Olivier Ferrand : Je pense que le référendum est un instrument puissant d’une démocratie rénovée. Mais il porte en lui deux risques qu’il faut parer. Le risque plébiscitaire. Pour éviter que le referendum ne devienne une arme de manipulation aux mains du  pouvoir, il ne doit pas être d’origine gouvernementale. Aujourd’hui, dans le droit référendaire français, c’est le peuple qui vote, mais l’initiative appartient au président de la République. Il n’y a pas de référendum d’initiative populaire contrairement à d’autres pays, les Etats-Unis ou l’Italie. Le second risque, c’est le risque populiste. On en appelle à l’émotion plutôt qu’à la raison. Comment éviter cela ? A Terra Nova, on réfléchit à un dispositif nouveau : un « référendum délibératif ». On s’inspire de l’extraordinaire expérience islandaise. L’Islande a confié à un panel de 2 500 personnes, représentatif de la société, le soin de rédiger une nouvelle constitution. On leur a donné le temps de la réflexion, et l’aide de juristes. Le projet de constitution issu de ce panel est soumis au vote des citoyens. L’idée, c’est de réussir à réintroduire de la raison, de la délibération, dans le système référendaire. Ce que fait Nicolas Sarkozy, c’est tout l’inverse. Il l’utilise sur des thèmes qui sont des thèmes classiques de « l’antihumanisme » du sarkozysme : les chômeurs - des assistés qu’il faut stigmatiser - et les immigrés - autre bouc émissaire favori - dans une posture qui est celle d’un populisme soft.
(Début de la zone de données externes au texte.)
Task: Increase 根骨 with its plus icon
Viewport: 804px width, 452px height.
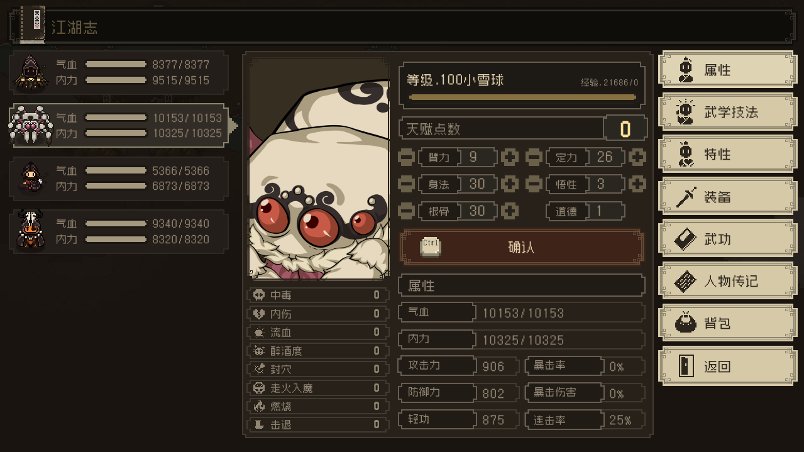Action: coord(510,211)
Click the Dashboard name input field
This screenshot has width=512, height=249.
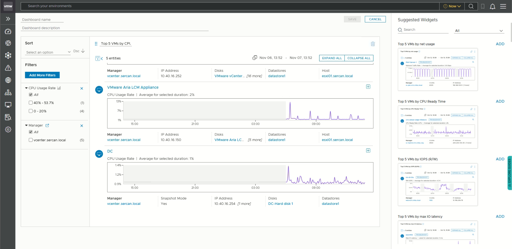[x=42, y=19]
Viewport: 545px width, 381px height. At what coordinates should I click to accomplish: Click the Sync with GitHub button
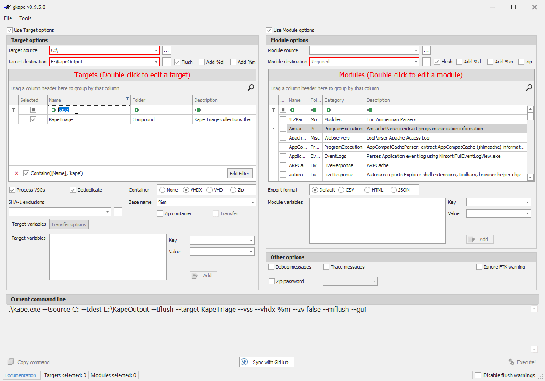click(x=266, y=362)
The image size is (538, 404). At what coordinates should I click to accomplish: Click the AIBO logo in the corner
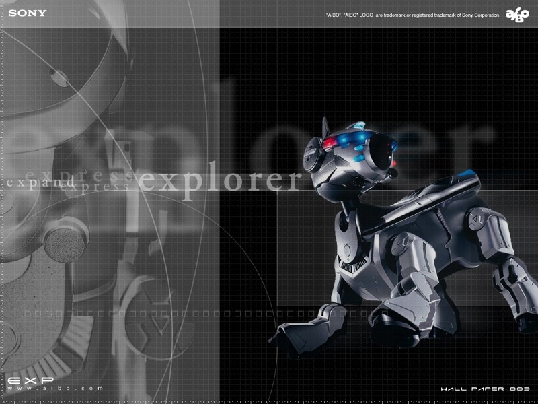click(x=517, y=14)
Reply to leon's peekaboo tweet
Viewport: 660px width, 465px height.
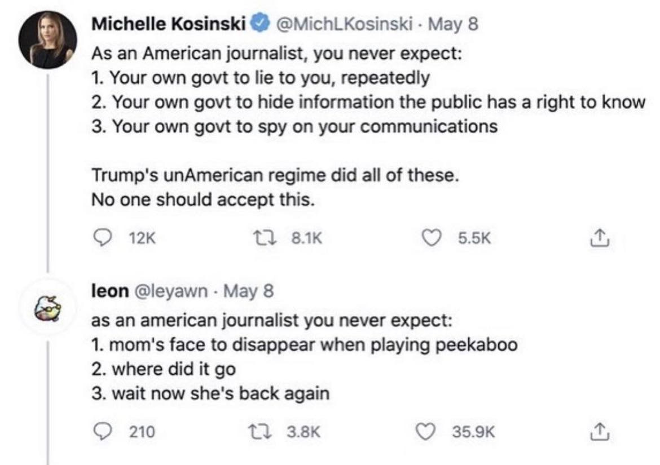click(x=100, y=432)
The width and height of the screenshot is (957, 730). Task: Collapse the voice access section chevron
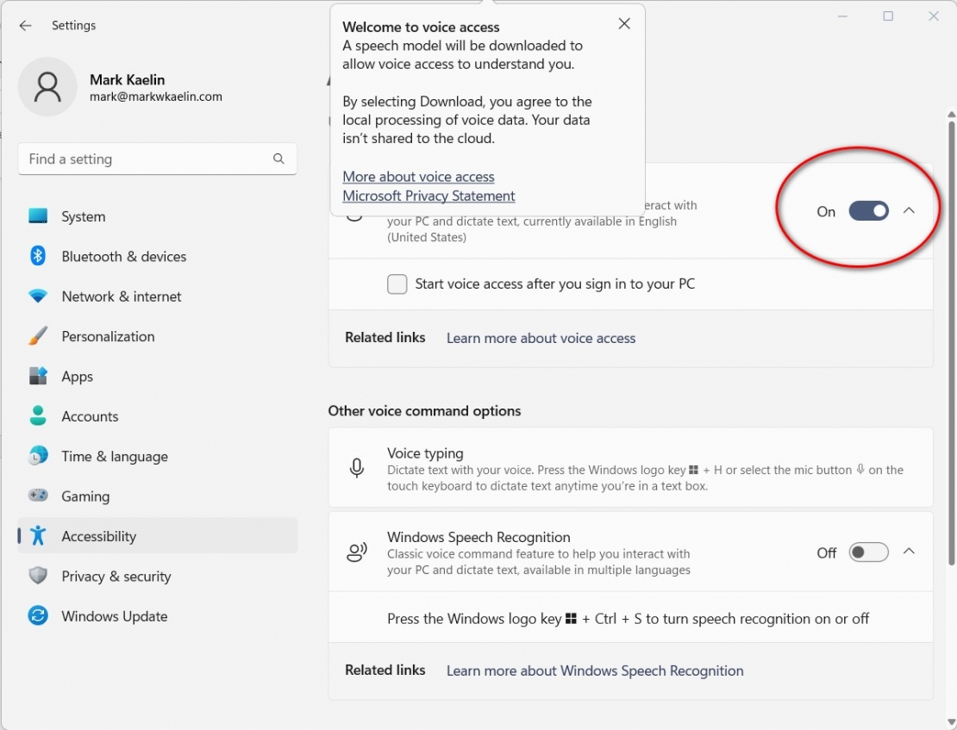click(x=910, y=210)
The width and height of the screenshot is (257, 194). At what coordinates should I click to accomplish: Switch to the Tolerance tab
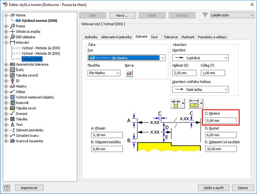(x=170, y=37)
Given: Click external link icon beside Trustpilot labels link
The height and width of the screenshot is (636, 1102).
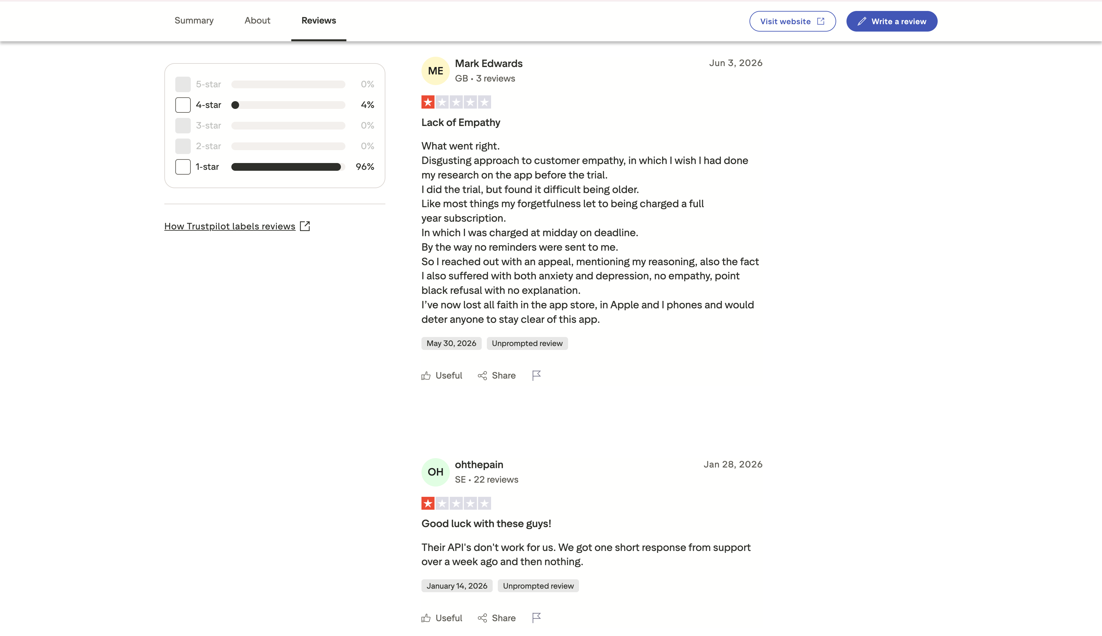Looking at the screenshot, I should [x=305, y=226].
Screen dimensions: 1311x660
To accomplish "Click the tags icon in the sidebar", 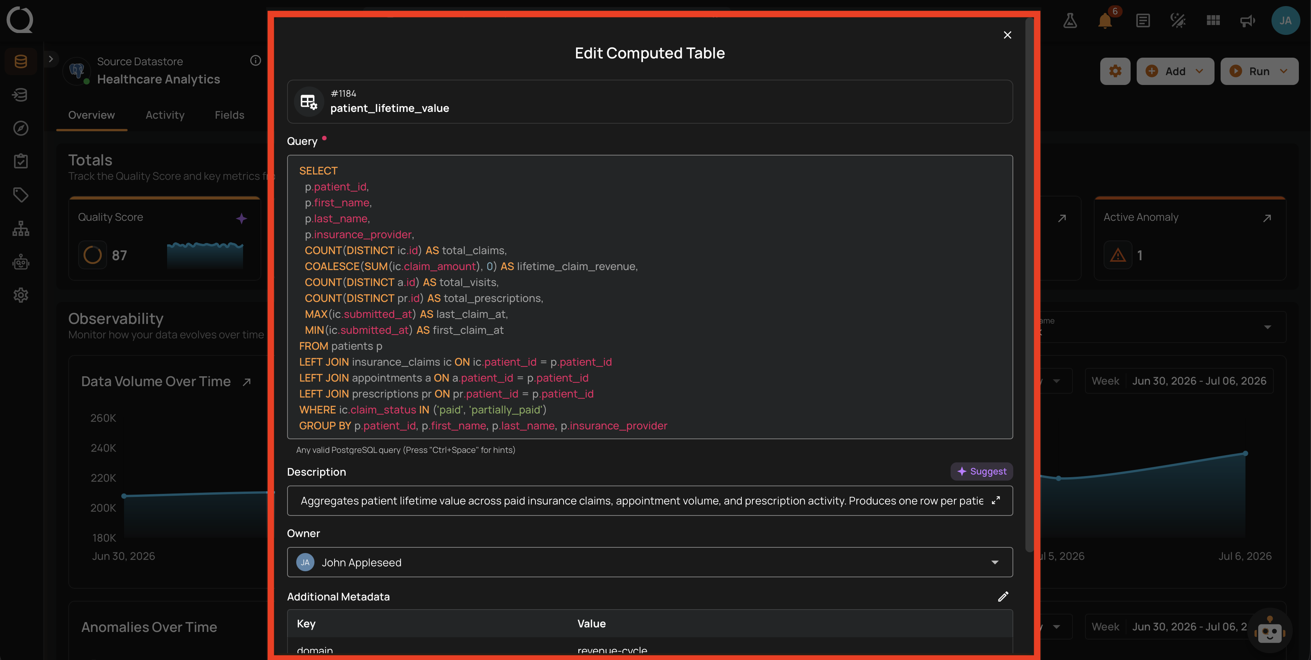I will (x=21, y=195).
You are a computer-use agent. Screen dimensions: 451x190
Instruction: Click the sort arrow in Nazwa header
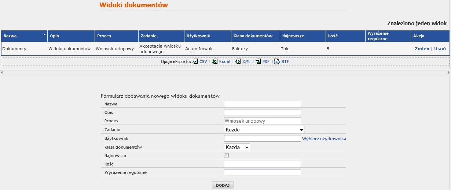pos(45,34)
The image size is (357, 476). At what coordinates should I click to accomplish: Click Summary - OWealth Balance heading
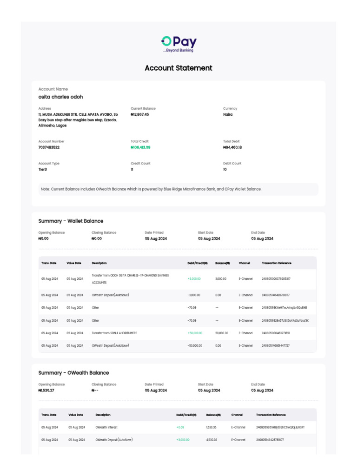(73, 373)
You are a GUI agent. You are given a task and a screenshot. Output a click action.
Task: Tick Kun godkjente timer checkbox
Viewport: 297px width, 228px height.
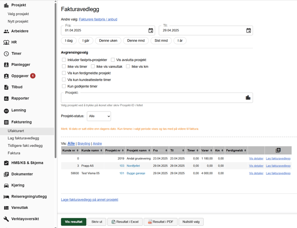(x=64, y=86)
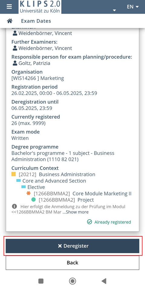Viewport: 145px width, 290px height.
Task: Tap the Android recent apps square
Action: [x=41, y=281]
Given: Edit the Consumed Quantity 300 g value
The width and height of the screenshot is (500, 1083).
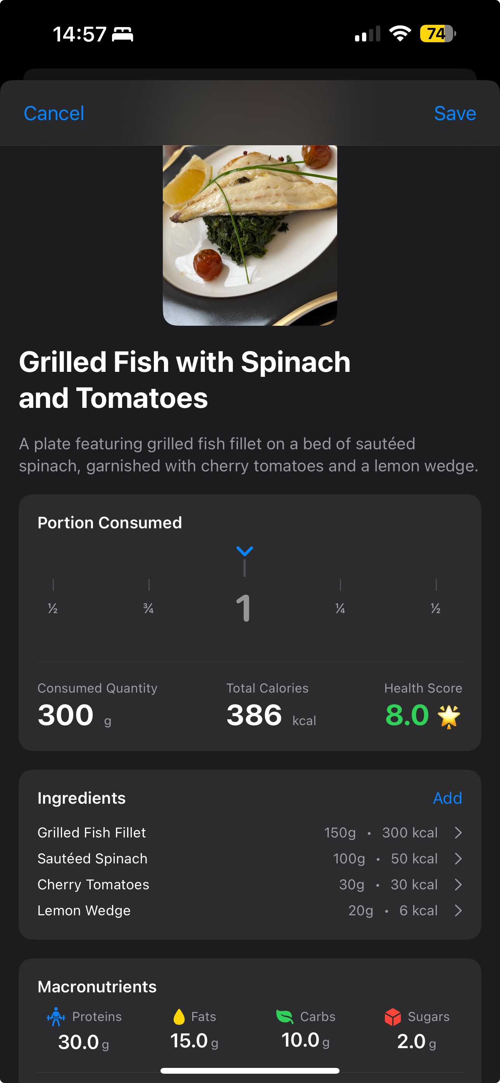Looking at the screenshot, I should 66,715.
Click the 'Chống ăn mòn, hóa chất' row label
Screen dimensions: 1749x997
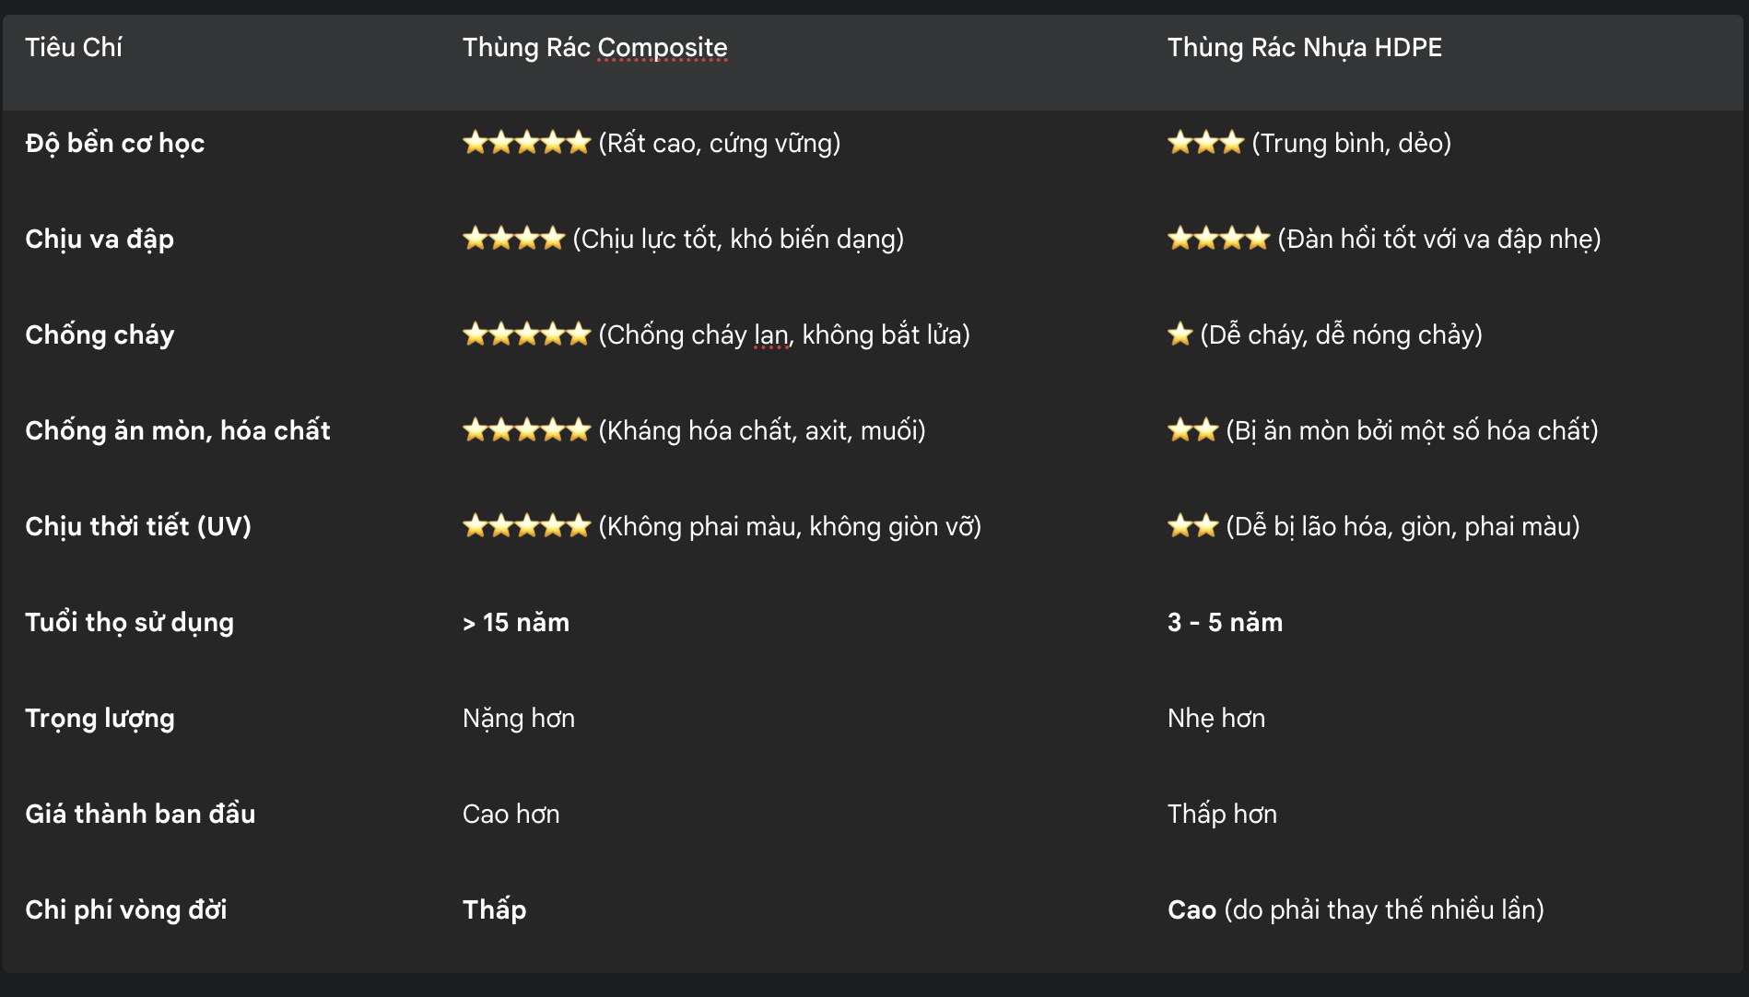coord(178,430)
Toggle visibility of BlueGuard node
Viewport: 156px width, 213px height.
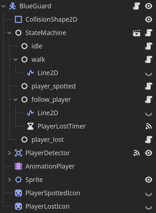[149, 6]
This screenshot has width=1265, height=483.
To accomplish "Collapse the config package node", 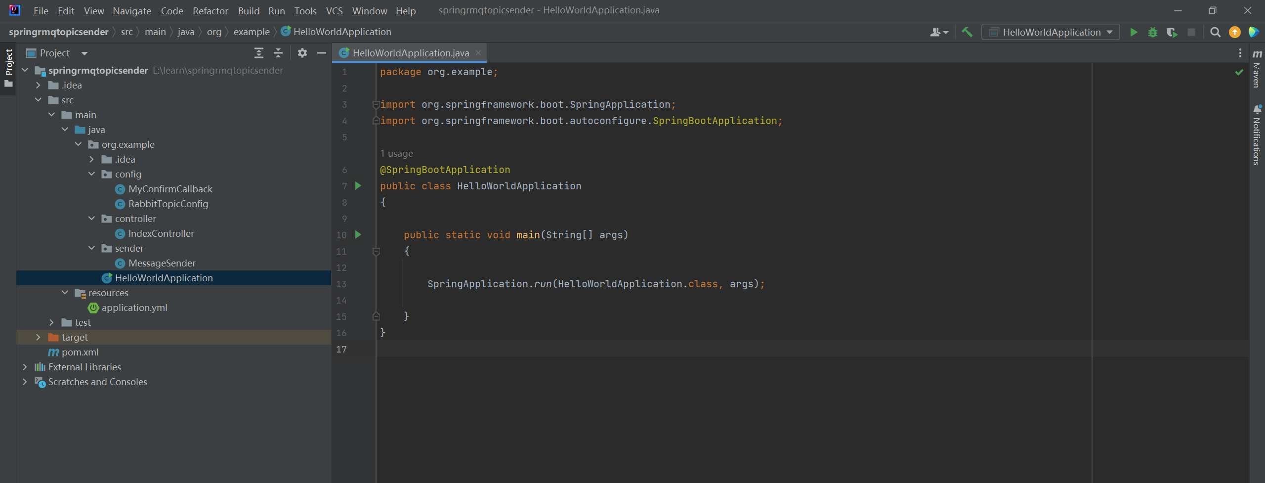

C’est le mauvais référendum qu’on active, le référendum plébiscitaire, celui de Bonaparte qui a été condamné en France pendant deux siècles et qui n’a été remis au goût du jour que par le général de Gaulle et la constitution de la Ve république. L’usage qu’en fait Nicolas Sarkozy me semble parfaitement opportuniste quand on sait qu’il y a eu neuf référendums sous la Ve, et zéro sous l’actuelle mandature. Nicolas Sarkozy fait cette proposition dans une stratégie, une nouvelle fois, de droitisation, dans l’espoir de capter l’électorat lepéniste.

 

Gérard Longuet : Le président de la République a le droit et le devoir d’être innovant et il a l’élégance et l’intelligence de tirer les leçons des expériences qui ne sont pas nécessairement abouties. Par exemple, la constitution lui permet de s’adresser aux parlements. Il n’en a pas abusé. Peut-être parce que cette solution n’était pas d’une évidente nécessité. Moi, je suis dans la majorité, à la fois libérale et modérée, et donc partisan de la démocratie parlementaire. Le référendum ne peut être pour moi qu’une dissuasion ultime sur des sujets majeurs qui sont liés à la survie de la République. La CED en 1954 aurait mérité un référendum. La décolonisation méritait un référendum. Je dirais que l’entrée de la Grande-Bretagne méritait un référendum parce que la Grande-Bretagne en Europe, c’était une autre Europe, ce n’était plus l’Europe lotharingienne et intégrée, c’était le début d’un marché libre. Les valeurs d’arrière-plan étaient en jeu. Lorsque la démocratie parlementaire ne fonctionne pas, il faut qu’il y ait une dissuasion et le référendum est cette dissuasion. Mais je ne le conçois qu’ainsi et ne le défendrai qu’ainsi.